DHL’in Resilience360 çözümüyle herhangi bir nedenle tedarik zincirinde bir aksaklık oluştuğunda, üretimde durma ya da satış kaybı gibi sorunlar yaşanmıyor. Kaynak yapılandırma ve alternatif stratejilerin benimsenmesi sayesinde, şirketlerin mali istikrarı artırılarak rakipler karşısında satış ve pazar payı açısından avantaj elde etmesi sağlanıyor.

DHL Supply Chain Türkiye Genel Müdürü Hakan Kırımlı, “Tedarik zinciri, müşterilerimiz için kritik önem taşıyan bir unsur. Bu önem sebebiyle DHL olarak, müşterilerimizin güvenli tedarik hizmeti alabilmeleri için DHL Resilience360 gibi çözümler geliştiriyoruz. Geliştirdiğimiz bu çözümler, müşterilerimizin oluşabilecek riskleri minimuma indirmelerine yardımcı oluyor.” şeklinde konuştu.

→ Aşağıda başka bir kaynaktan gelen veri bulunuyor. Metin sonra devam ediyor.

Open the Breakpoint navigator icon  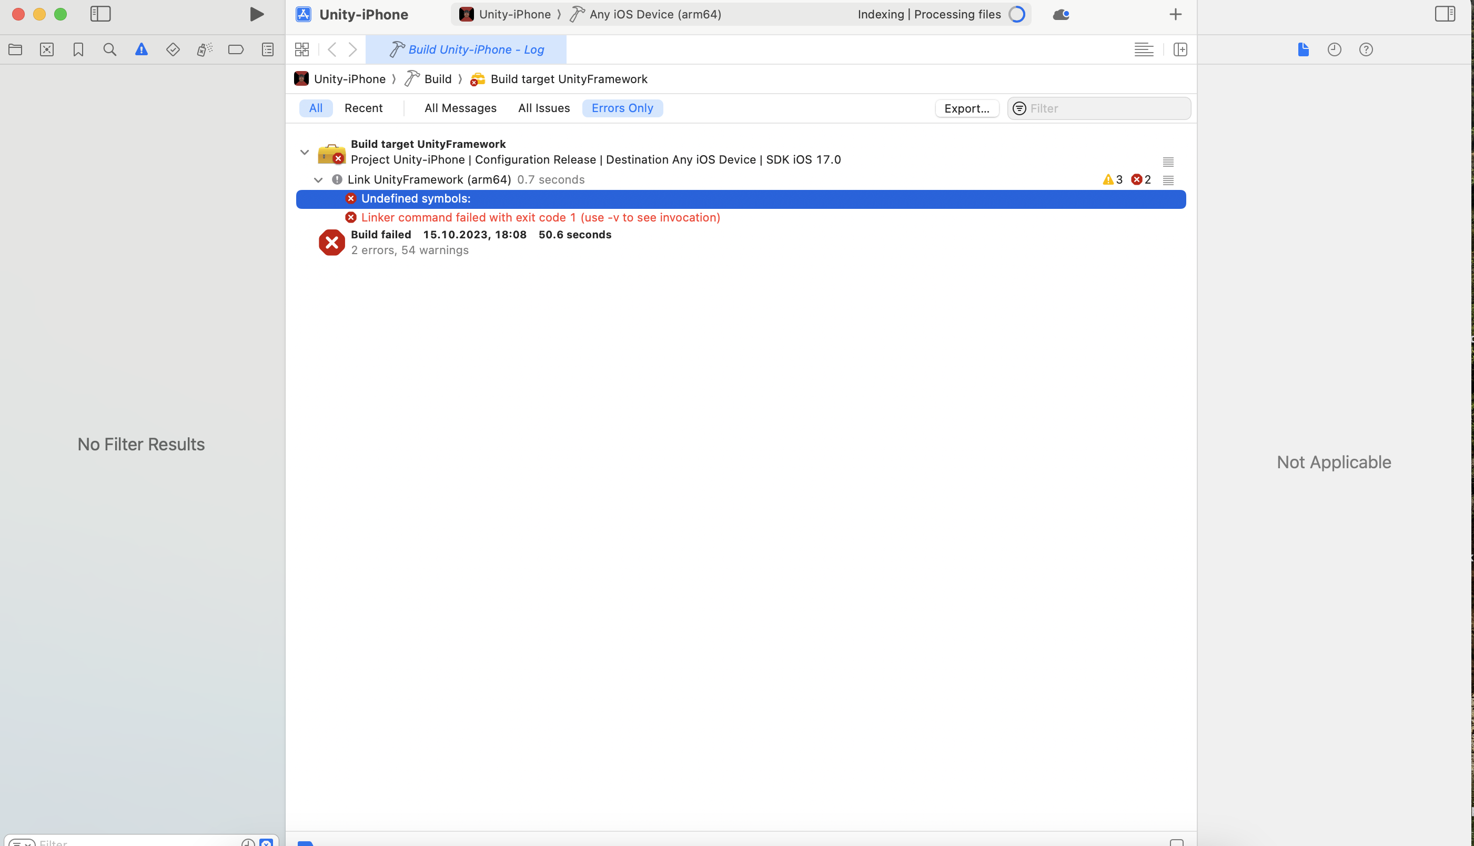[235, 49]
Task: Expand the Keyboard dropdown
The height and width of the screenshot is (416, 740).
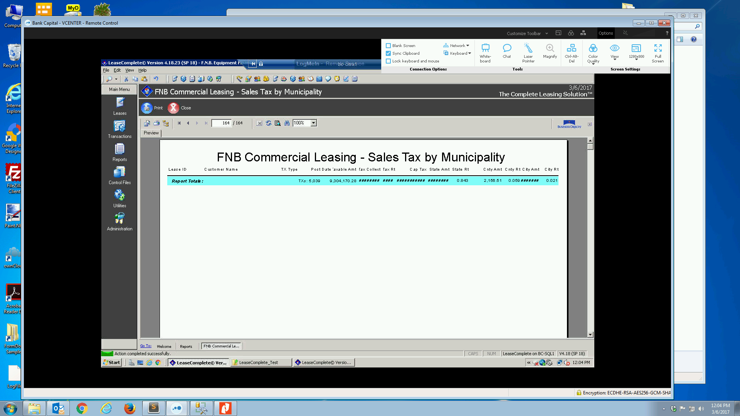Action: [x=458, y=53]
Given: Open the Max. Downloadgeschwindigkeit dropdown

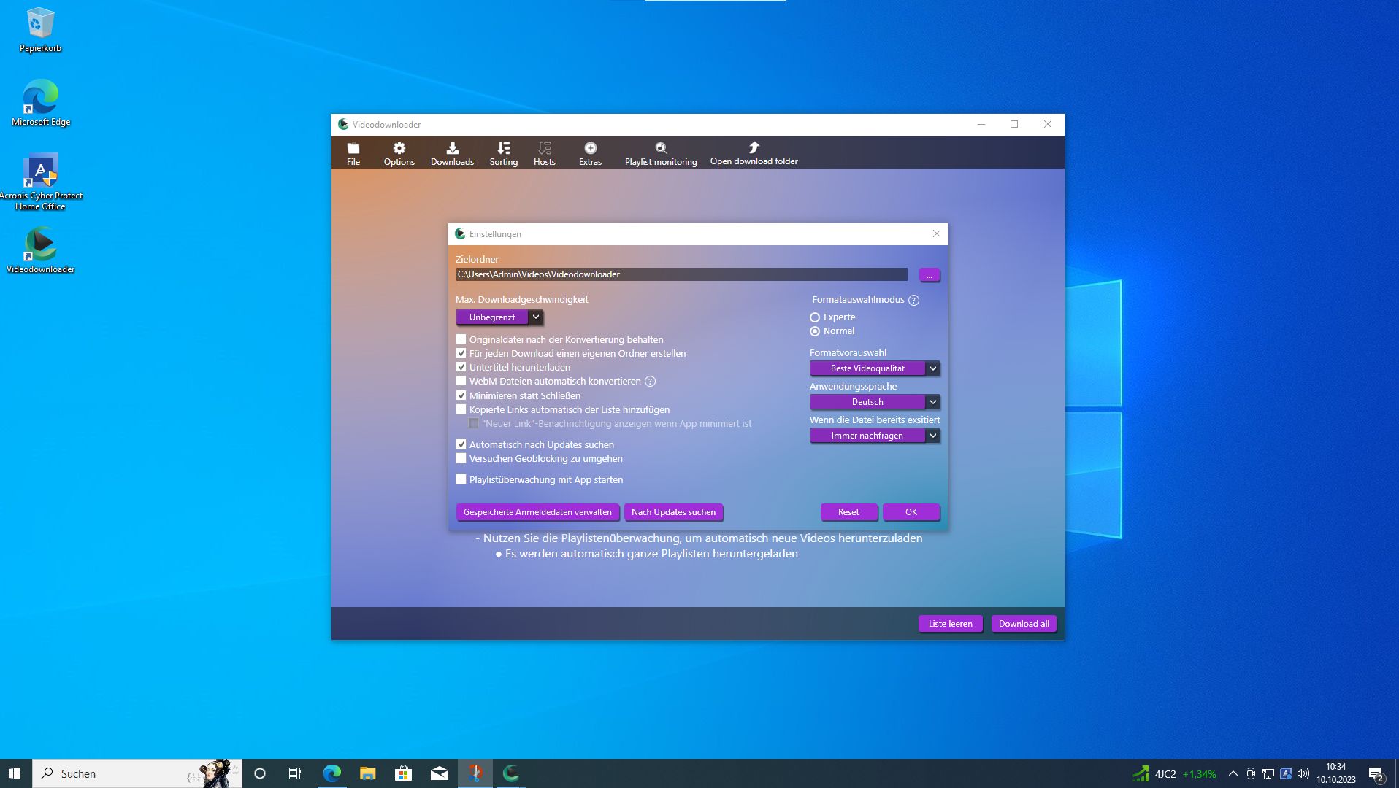Looking at the screenshot, I should click(x=535, y=317).
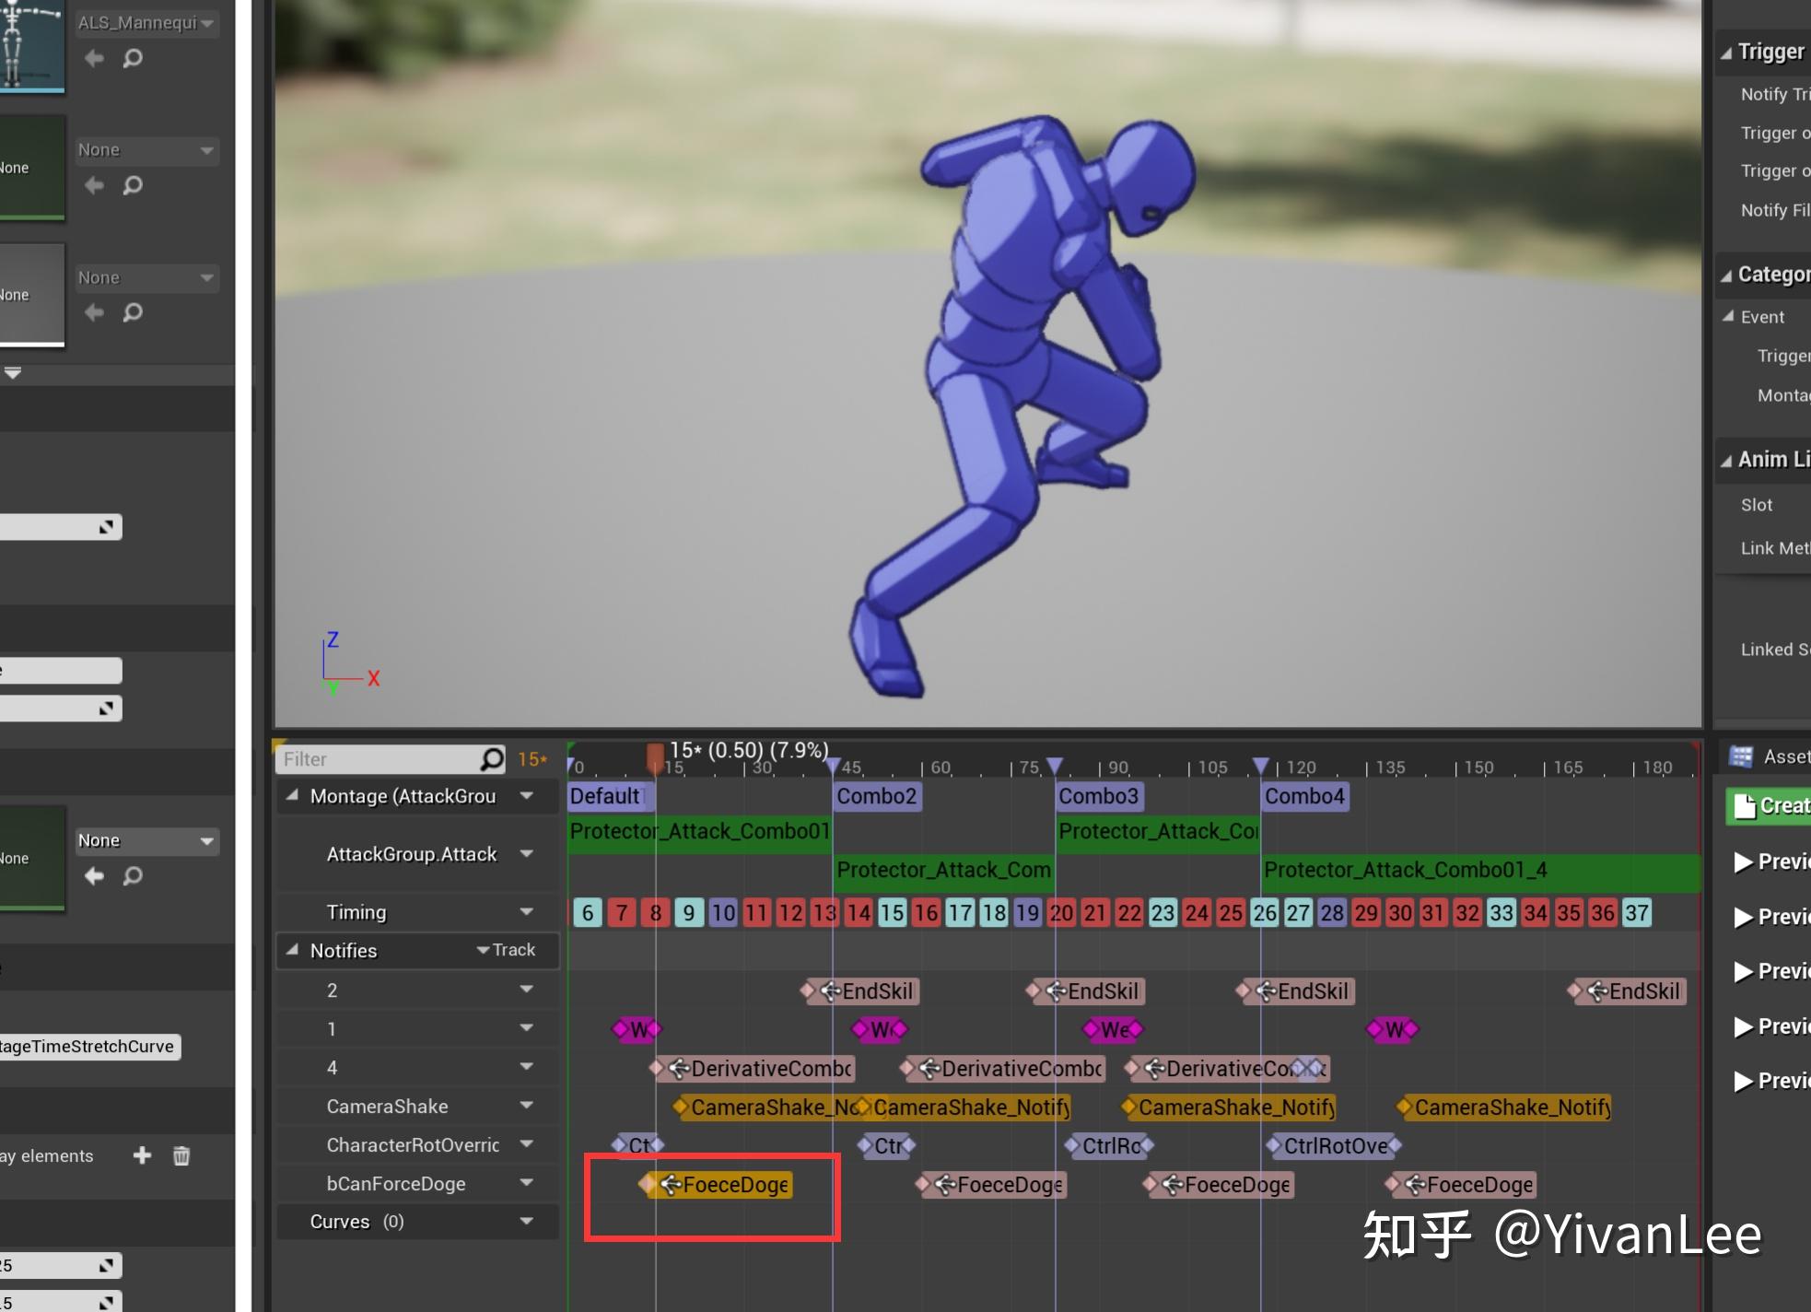Collapse the Montage (AttackGroup) track
1811x1312 pixels.
(x=292, y=795)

Esnekli İndeksi’ne Göre En Karlı Tedarik Zincirleri

Resilience360, ilk olarak Lharrington Group LLC Başkanı Lisa Harrington tarafından hazırlanan “Tedarik Zincirinde Esneklik” konulu son raporun sonucunda hayata geçirildi. Rapor, tedarik zincirleri içerisinde uluslararası pazarlardaki kuralları belirleyen trendlere cevap verecek esnek bir yapı sağlamayan şirketlerin büyük risklerle karşı karşıya olduğunu ortaya koydu.

Bu yıl ilk kez yapılan Esneklik İndeksinde teknoloji, otomotiv, tüketici perakende, sağlık ve üretim olmak üzere beş sektör esneklik seviyesine göre incelenerek sıralamaya tabi tutuldu. İndekse göre en esnek ve kârlı tedarik zincirleri, teknoloji ve otomotiv sektörlerinde yer alıyor. Onları perakende sektörü izlerken, sağlık ve üretim sektörlerinin esnek bir tedarik zinciri kurma, yürütme ve sürdürme konusunda biraz geride kaldığı gözleniyor.

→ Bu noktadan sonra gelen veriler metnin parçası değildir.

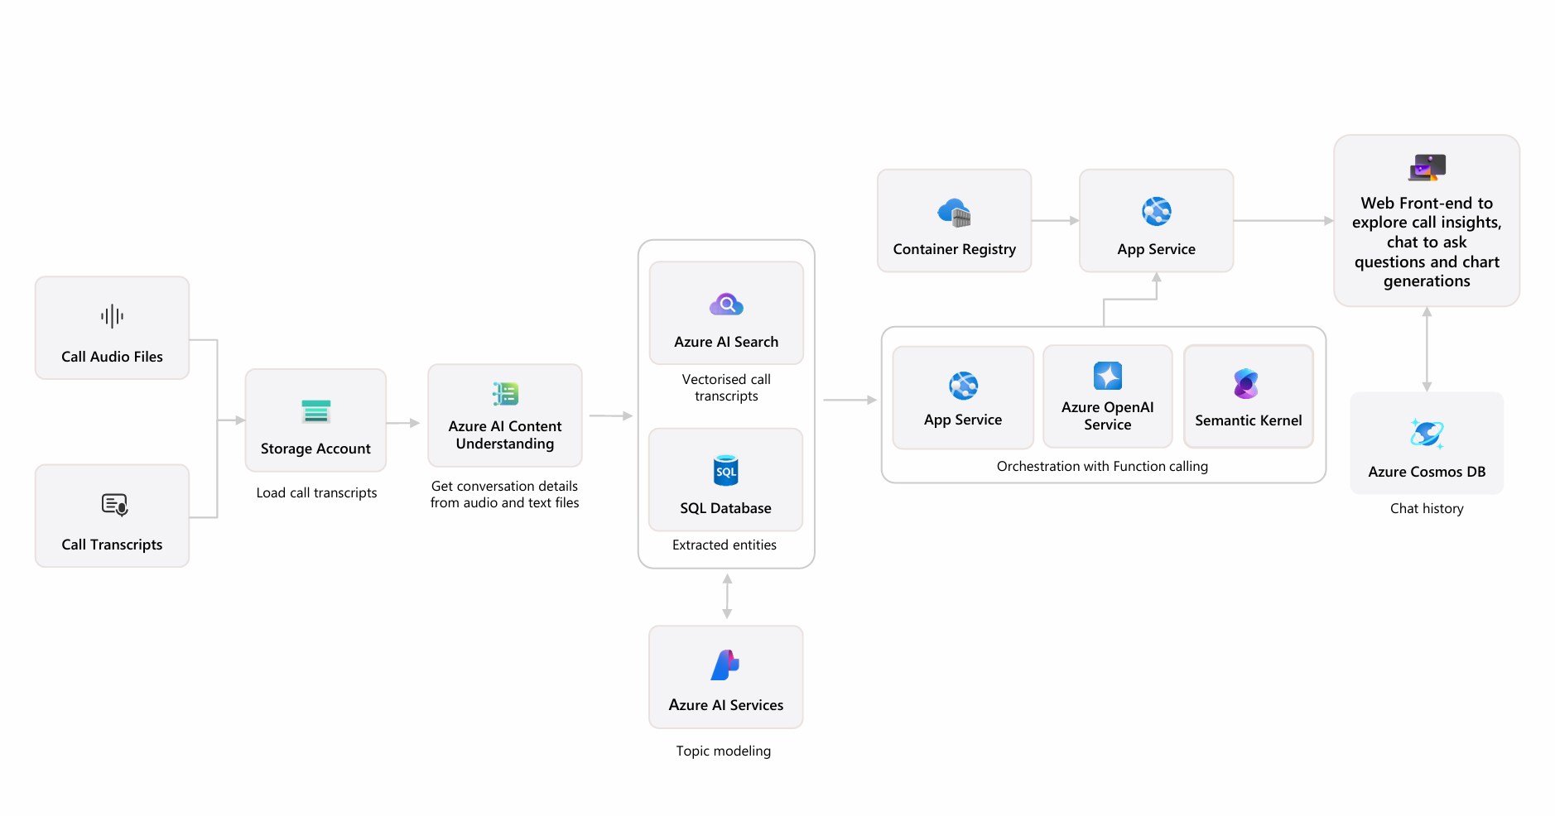1555x816 pixels.
Task: Click the Web Front-end monitor icon
Action: click(1426, 168)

Lharrington Group LLC Başkanı Lisa Harrington “Raporda oluşturduğumuz dört basamaklı esneklik modelinde, hiçbir sektörde hiçbir şirket dördüncü ve en son seviyeye ulaşmayı başaramadı. Tedarik zincirlerindeki öngörülemezliği ve zayıflıkları görmezden gelen ya da bu duruma cevap vermekte geç kalan şirketler kâr marjı, paydaş ve müşteri güveni açısından kritik risk taşıyor. Herhangi bir aksama durumuna doğru cevap verebilmek, kaynak akışını yeniden düzenlemek ve alternatif stratejiler benimseyebilmek için şirketler, maliyet etkin esneklik ve acil durum planlarını lojistik süreçlerine entegre etmeliler. Böylece aynı sorunu yaşayan rakiplerine nazaran satış ve pazar payı elde etme konusunda daha şanslı olabilirler.” dedi.

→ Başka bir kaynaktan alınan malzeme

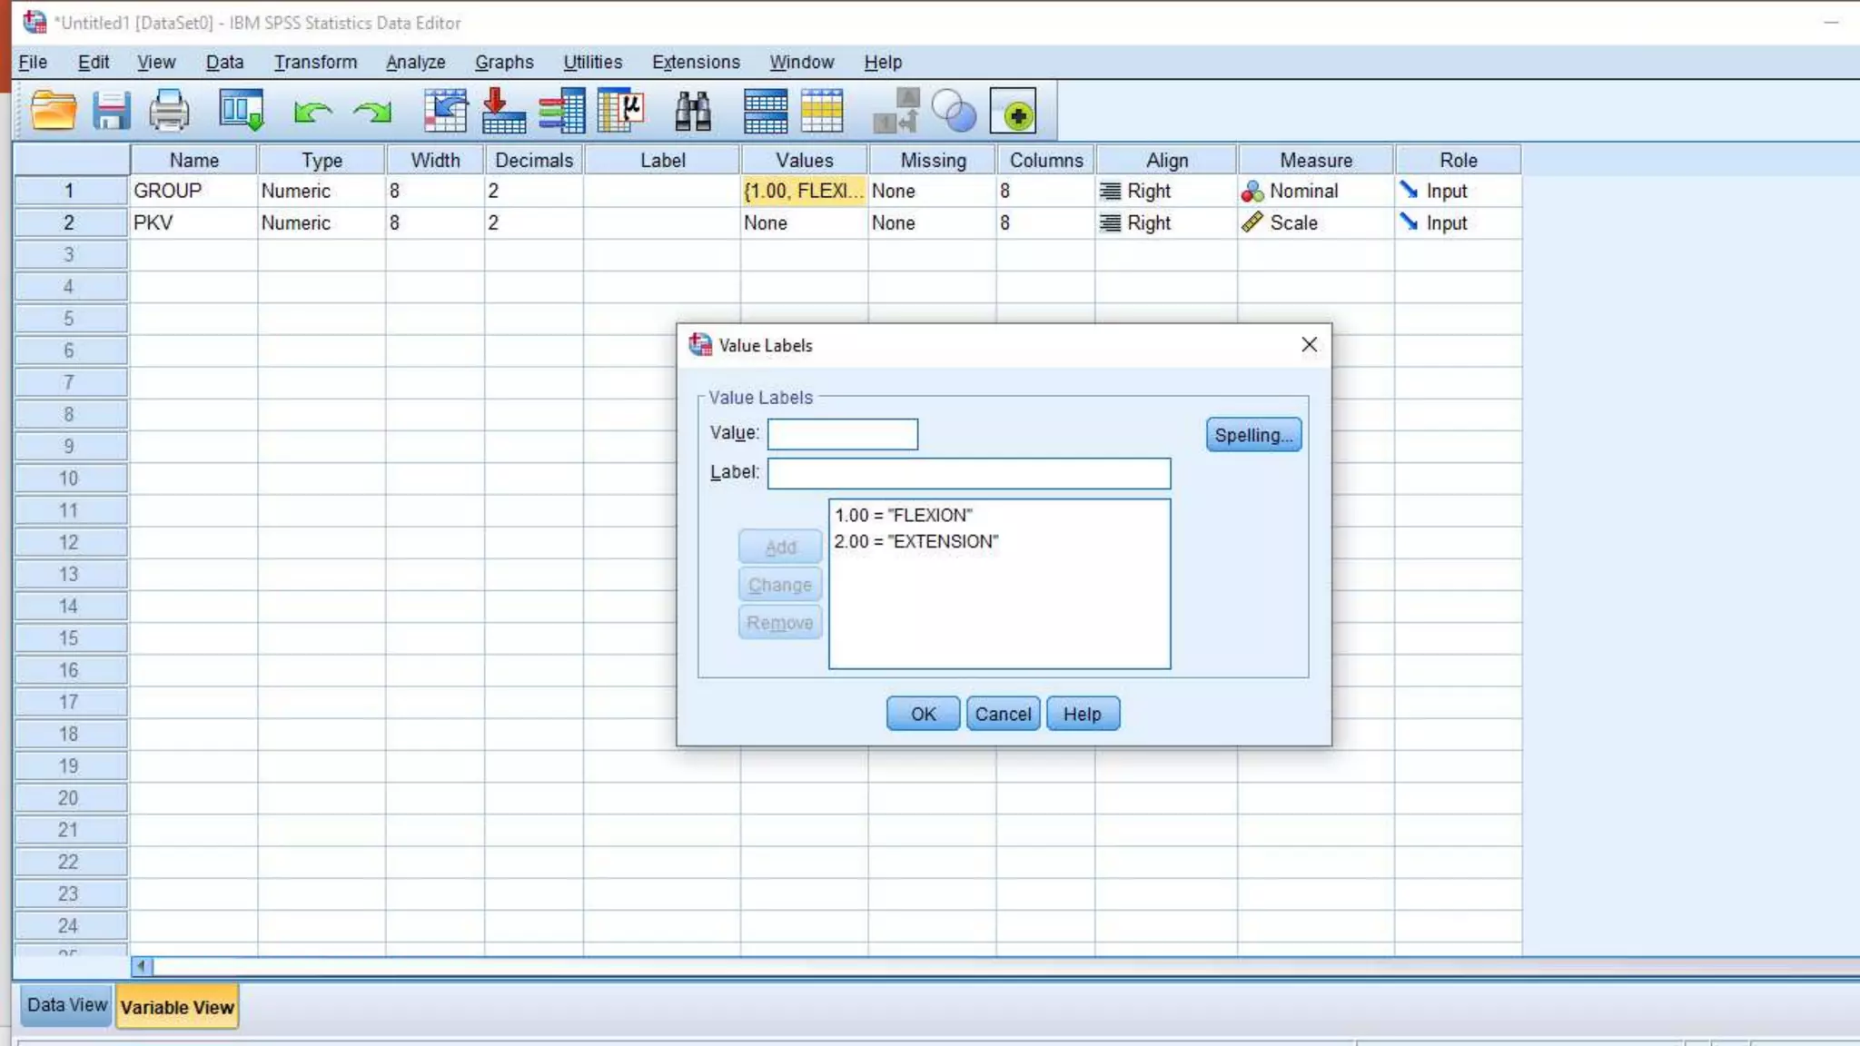Click the overlapping circles toolbar icon
Viewport: 1860px width, 1046px height.
pos(954,112)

DHL Resilience360, DHL müşterilerinin tedarik zincirlerindeki kritik noktaları görebilmelerini ve muhtemel düşüşlere karşı risk profili oluşturmalarını sağlıyor. Doğal afet, soygun, coğrafi ve diğer riskler müşterinin global üretim ve dağıtım kapsama ağını göz önüne alınarak değerlendiriliyor ve tedarik zinciri açısından dört temel risk noktası esas alınıyor: operasyonlar, riskler, sosyopolitik ve doğal afet riskleri. Müşterinin tüm tedarik zinciri bir harita üzerinde görselleştirilerek, riskleri somutlaştırmak ve anında müdahale eylemlerini oluşturmak için müşterilerle birebir işbirliği içinde çalışılıyor.